### What is needed
From the entries below, transcribe exactly the lines between the line holding "Open the Game" and the line holding "Given: Click the", inclusive; skip all other lines.

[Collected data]
◇ ◇ ◇

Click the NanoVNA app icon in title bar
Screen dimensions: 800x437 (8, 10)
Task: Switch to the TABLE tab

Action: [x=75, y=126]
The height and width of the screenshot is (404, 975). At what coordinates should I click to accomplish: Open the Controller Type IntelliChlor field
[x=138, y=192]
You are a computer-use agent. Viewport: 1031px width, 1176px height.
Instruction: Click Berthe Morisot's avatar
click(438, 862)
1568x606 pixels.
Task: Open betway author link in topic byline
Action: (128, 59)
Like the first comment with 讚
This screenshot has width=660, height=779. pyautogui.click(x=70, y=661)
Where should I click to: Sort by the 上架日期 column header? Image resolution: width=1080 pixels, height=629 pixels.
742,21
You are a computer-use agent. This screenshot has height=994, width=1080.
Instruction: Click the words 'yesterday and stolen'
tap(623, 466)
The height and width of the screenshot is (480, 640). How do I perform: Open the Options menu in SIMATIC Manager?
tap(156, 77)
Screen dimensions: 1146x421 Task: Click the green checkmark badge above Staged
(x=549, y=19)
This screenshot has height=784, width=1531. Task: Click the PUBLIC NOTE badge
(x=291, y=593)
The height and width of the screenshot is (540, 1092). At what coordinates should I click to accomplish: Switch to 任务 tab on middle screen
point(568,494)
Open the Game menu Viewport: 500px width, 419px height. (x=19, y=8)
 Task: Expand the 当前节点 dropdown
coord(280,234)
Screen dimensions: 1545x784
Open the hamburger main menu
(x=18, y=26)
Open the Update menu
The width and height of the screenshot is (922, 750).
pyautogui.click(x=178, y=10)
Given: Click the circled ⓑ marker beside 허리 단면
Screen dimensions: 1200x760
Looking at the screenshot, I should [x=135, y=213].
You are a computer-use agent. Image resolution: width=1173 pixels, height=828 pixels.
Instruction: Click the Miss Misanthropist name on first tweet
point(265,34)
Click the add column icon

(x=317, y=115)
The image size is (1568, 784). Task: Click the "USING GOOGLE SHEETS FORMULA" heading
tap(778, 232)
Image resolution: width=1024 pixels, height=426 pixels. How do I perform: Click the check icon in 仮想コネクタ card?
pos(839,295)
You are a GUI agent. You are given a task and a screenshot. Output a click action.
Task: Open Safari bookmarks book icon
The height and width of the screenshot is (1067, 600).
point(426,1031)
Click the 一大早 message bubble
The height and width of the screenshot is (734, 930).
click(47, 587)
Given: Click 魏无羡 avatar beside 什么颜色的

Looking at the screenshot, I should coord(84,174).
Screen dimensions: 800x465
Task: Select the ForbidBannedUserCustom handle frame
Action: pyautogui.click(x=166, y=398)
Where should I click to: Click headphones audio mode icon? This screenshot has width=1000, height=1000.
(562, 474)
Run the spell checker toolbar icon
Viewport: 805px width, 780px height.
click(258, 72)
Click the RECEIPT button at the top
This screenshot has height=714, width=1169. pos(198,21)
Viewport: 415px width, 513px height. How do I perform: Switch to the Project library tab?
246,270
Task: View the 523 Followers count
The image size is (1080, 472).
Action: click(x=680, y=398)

◇ ◇ ◇

### Exercise answer
Open the Game menu Viewport: 500px width, 419px height. (x=19, y=8)
 Task: Expand the 当前节点 dropdown
coord(280,234)
Screen dimensions: 1545x784
Open the hamburger main menu
(x=18, y=26)
Open the Update menu
The width and height of the screenshot is (922, 750).
pyautogui.click(x=178, y=10)
Given: Click the circled ⓑ marker beside 허리 단면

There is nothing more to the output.